Justice Sisi Khampepe will lead a three-member panel seeking to establish "who must shoulder total responsibility for this tragedy,” the government said. The inquiry will also look at the prevalence of rundown buildings that are illegally "hijacked."
The fire ripped through a city-owned building that had effectively been abandoned by authorities and taken over by unofficial "landlords" who were illegally renting out space to around 200 poor families desperately looking for some form of accommodation.
People were living in shacks and other informal structures crammed into the five-story building, including in the basement parking garage, emergency responders said. The crowding and lack of proper fire escape routes likely contributed to the large number of deaths, emergency services said. Some people jumped out of windows three or four stories high in an attempt to escape the blaze, witnesses said.
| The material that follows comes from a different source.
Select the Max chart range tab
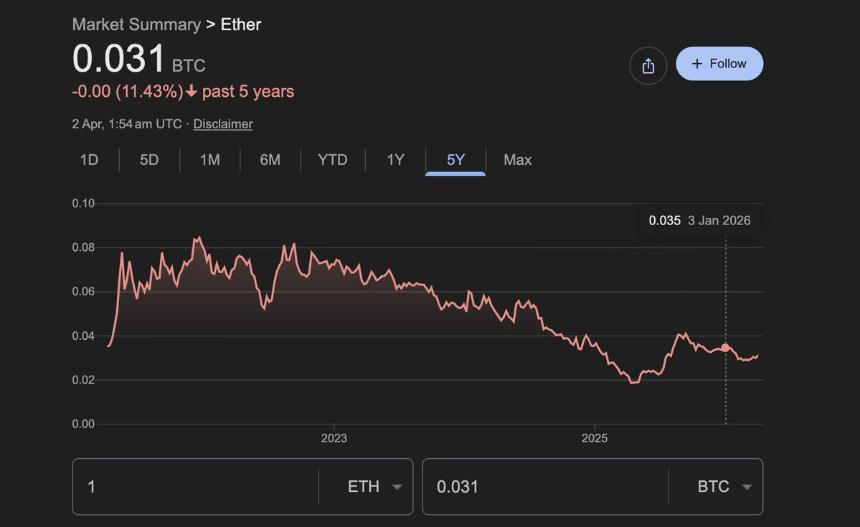Image resolution: width=860 pixels, height=527 pixels. 517,160
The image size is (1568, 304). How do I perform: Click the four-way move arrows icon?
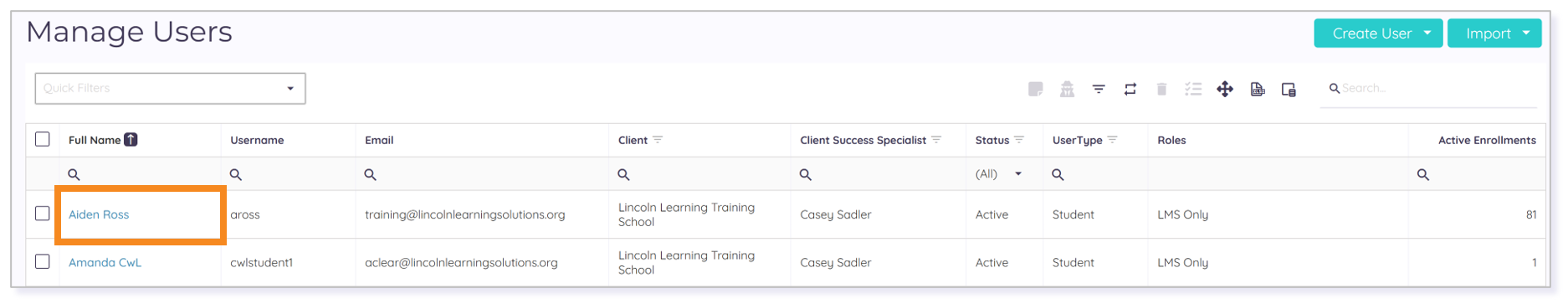[1225, 89]
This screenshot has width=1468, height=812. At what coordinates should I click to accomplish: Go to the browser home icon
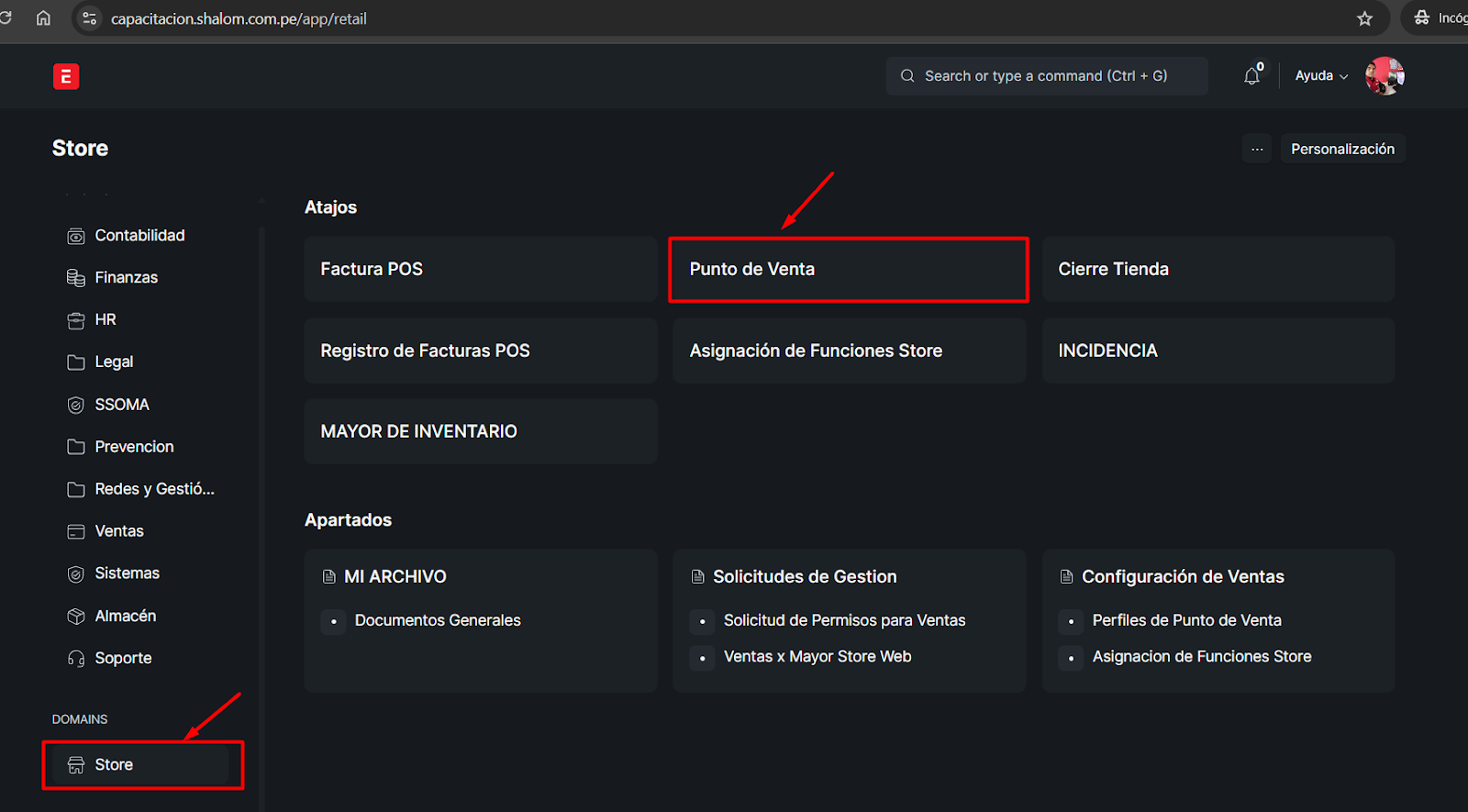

The tragedy in the inner city's Marshalltown district highlighted Johannesburg's problem with broken-down buildings that are not under the control of city authorities.
The police commissioner for Gauteng province, which includes South Africa's biggest city, said there are around 700 derelict buildings no longer under the control of officials in Johannesburg's city center that pose a danger to those living inside them.
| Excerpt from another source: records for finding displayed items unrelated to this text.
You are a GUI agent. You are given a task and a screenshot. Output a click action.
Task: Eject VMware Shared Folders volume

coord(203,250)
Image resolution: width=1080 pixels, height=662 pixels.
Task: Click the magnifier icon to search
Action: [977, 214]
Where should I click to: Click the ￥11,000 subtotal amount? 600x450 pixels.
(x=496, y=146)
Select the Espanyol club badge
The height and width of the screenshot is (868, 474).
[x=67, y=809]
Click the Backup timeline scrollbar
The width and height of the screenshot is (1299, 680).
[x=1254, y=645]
“In Johannesburg, the issue of stolen buildings is becoming a crisis, necessitating drastic action," Gauteng Premier Panyaza Lesufi said in a statement released by the government's official news agency announcing the investigation. "A thorough intervention is required to ensure that disasters like the Marshalltown fire, one of the deadliest in recent memory, never happen again."
The commission of inquiry will report its findings to Lesufi, who appointed the panel, the government said.
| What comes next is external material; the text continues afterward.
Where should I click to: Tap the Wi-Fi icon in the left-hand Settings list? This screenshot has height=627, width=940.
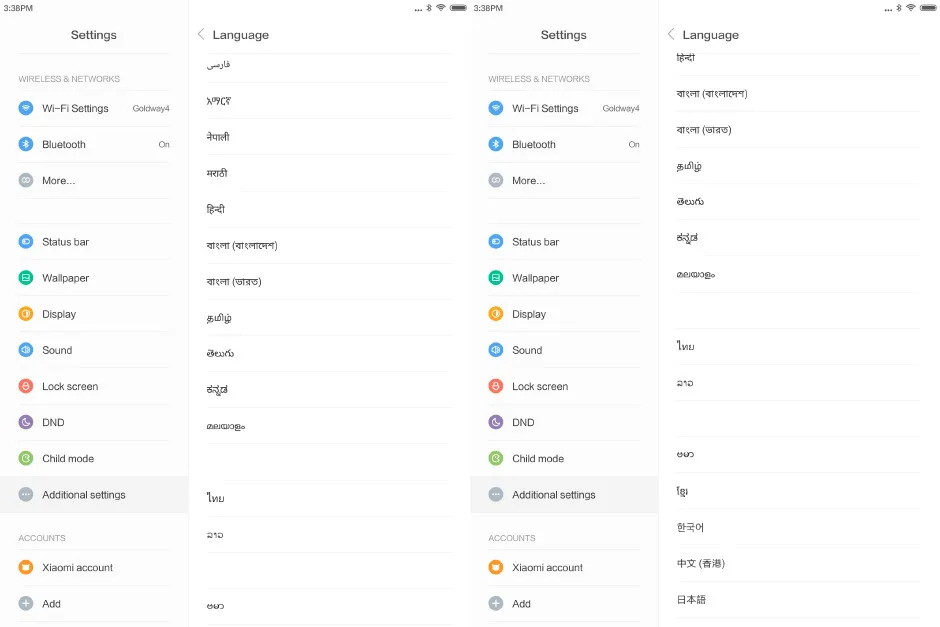(x=26, y=108)
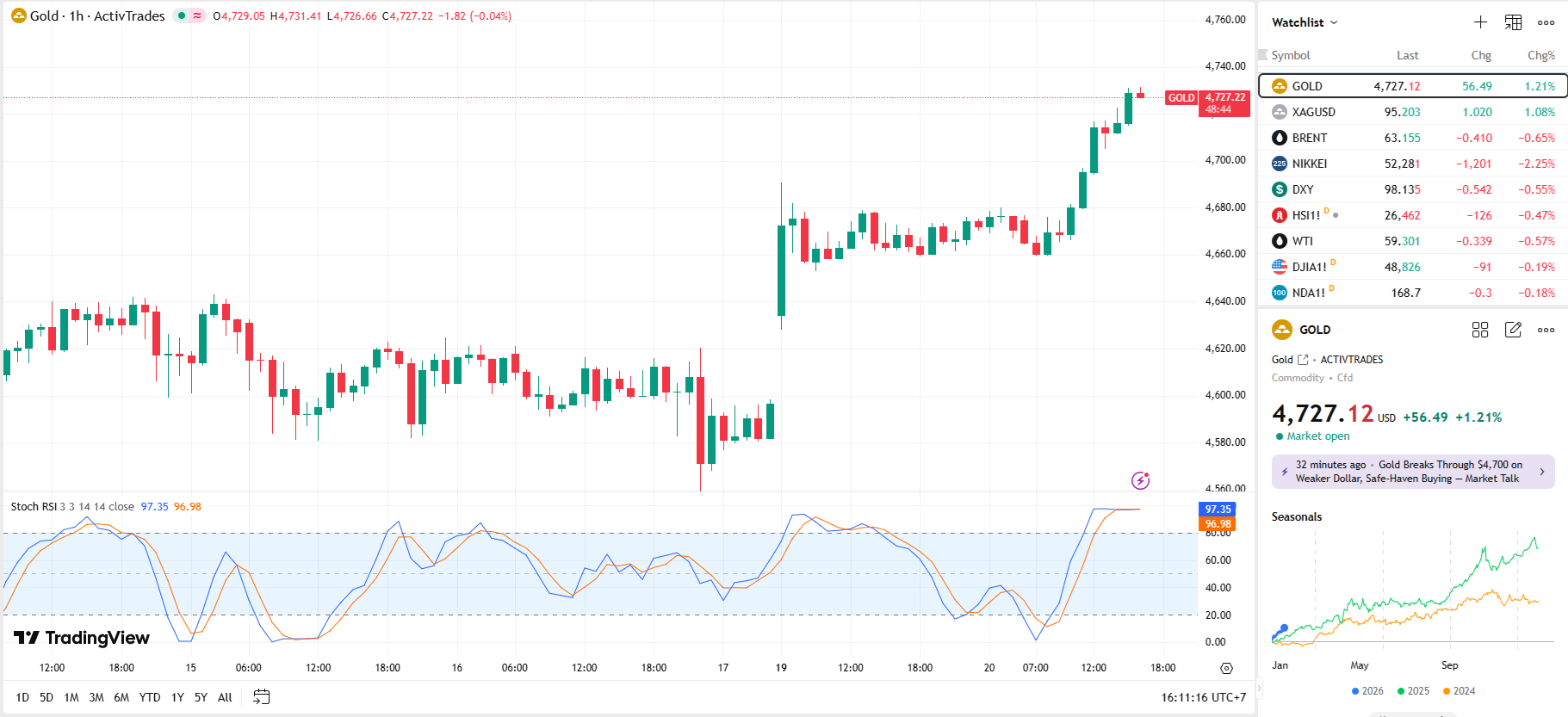
Task: Click the Go to date calendar icon
Action: [x=262, y=697]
At least 12 of the victims of the nightime fire were children, and 88 other people were injured. Scores have been left homeless.
Many of those killed were foreign nationals from Malawi, Tanzania and other African nations, and authorities are appealing for help in identifying the bodies of victims now being held at Johannesburg mortuaries.
More than 60 of the bodies were burned beyond recognition and require DNA analysis to confirm their identities, authorities said. They have given families 30 days to claim the bodies of relatives.